Several numerical methods have been developed by various researchers to model jointed rock masses as equivalent continuum, using various techniques. However, the existing equivalent continuum models are complicated and need more input data from experimental or field testing in order to carry out the analysis. Present approach attempts to use statistical relations, which are simple and obtained after analyzing a large data from the literature on laboratory test results of jointed rock masses. Systematic investigations were done including laboratory experiments to develop the methodologies to determine the equivalent material properties of rock mass and their stress-strain behaviour, using a hyperbolic approach (Duncan and Chang, 1970). Present study covers the development of equivalent continuum model for rock mass right from developing statistical correlations to find out equivalent material properties based on experimental results, to the implementation of the model in FLAC3D for 3-dimensional applications and subsequently verification leading to real field application involving jointed rocks.

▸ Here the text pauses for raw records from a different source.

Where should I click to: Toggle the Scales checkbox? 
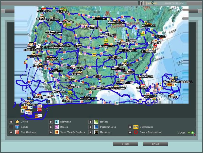[51, 127]
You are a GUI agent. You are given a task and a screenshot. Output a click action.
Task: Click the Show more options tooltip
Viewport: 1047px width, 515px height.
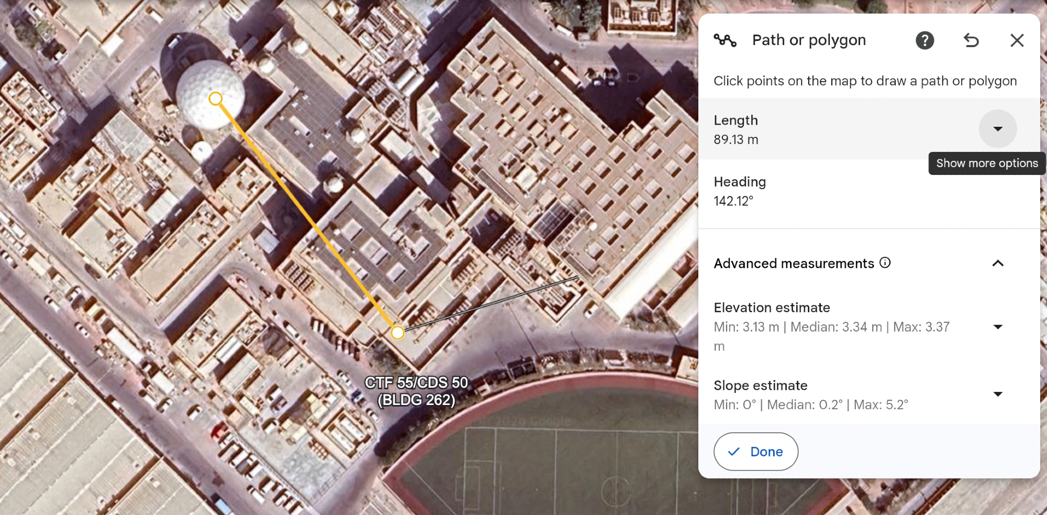987,163
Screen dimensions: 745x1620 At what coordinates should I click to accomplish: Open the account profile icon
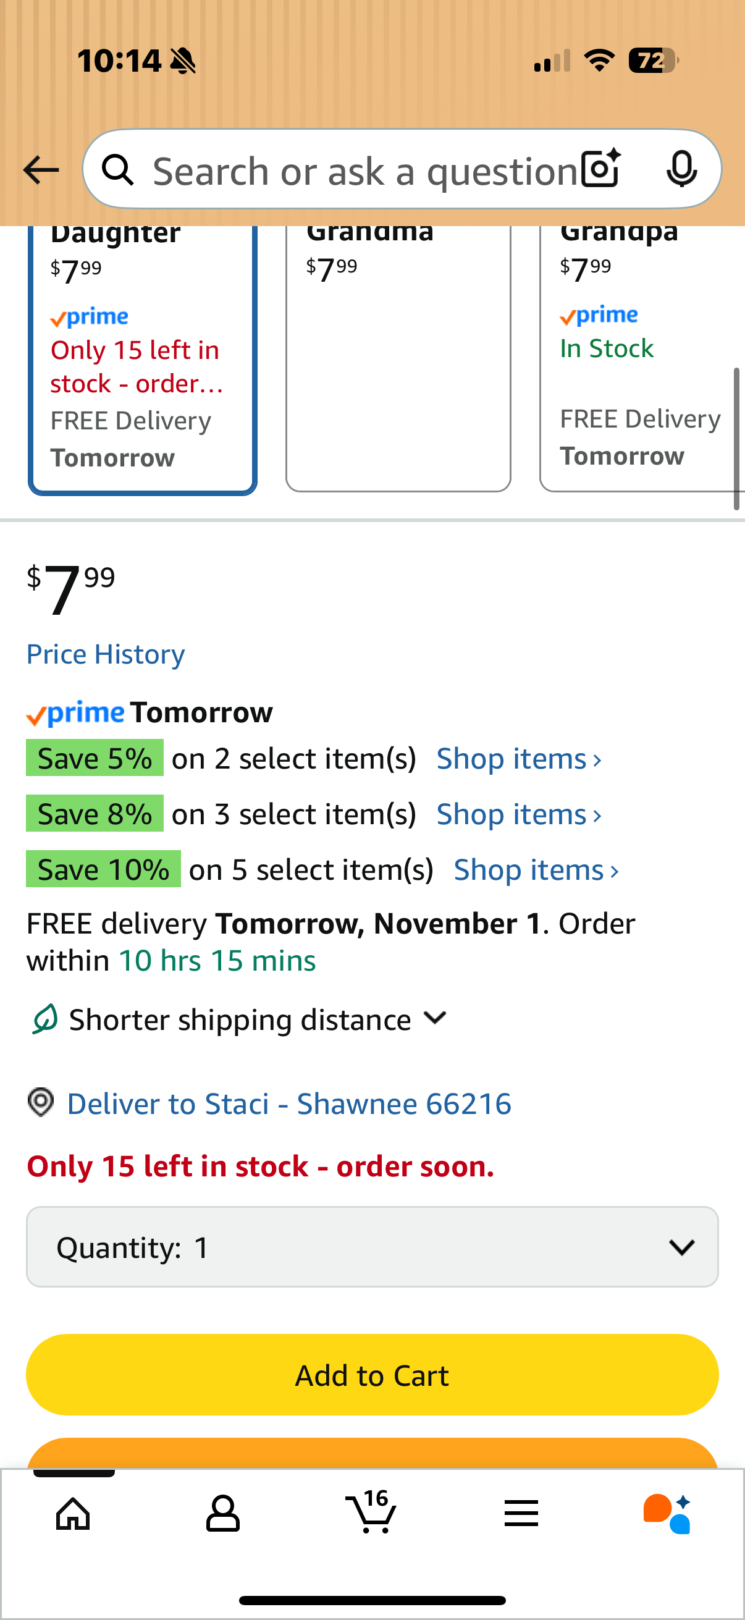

Experimental work carried out to study the strength and deformation characteristics of jointed rock by using standard laboratory tests on cylindrical specimens of plaster of Paris by introducing artificial joints. The objective was to derive the compressive strength and elastic modulus of rock mass as a function of intact rock strength/modulus and joint factor. The obtained experimental results and developed relations were compared with the previous experimental data on jointed rocks. Further, a failure criterion as proposed by Ramamurthy (1993) has been validated from these experimental results of intact and jointed rock specimens. Empirical relationships similar to Ramamurthy’s relations are established for the prediction of rock mass strength and were compared with proposed equation by Ramamurthy (1993) and are found comparable. However, the equations by Ramamurthy were based on different variety of rocks and therefore recommended for further use and were used in numerical models.
For efficient application to the field problems the equivalent continuum model is implemented in the program Fast Lagrangian analysis of continua (FLAC3D). The model was rigorously validated by simulating jointed rock specimens. Element tests were conducted for both uniaxial and triaxial cases and then compared with the respective experimental results. The numerical test program includes laboratory tested cylindrical rock specimens of different rock types, from plaster of Paris representing soft rock to granite representing very hard rock. The results of the equivalent continuum modelling were also compared with explicit modelling results where joints were incorporated in the model as interfaces. To represent highly discontinuous system, the laboratory investigation on block jointed specimens of gypsum plaster (Brown and Trollope, 1970) was modelled numerically using equivalent continuum approach.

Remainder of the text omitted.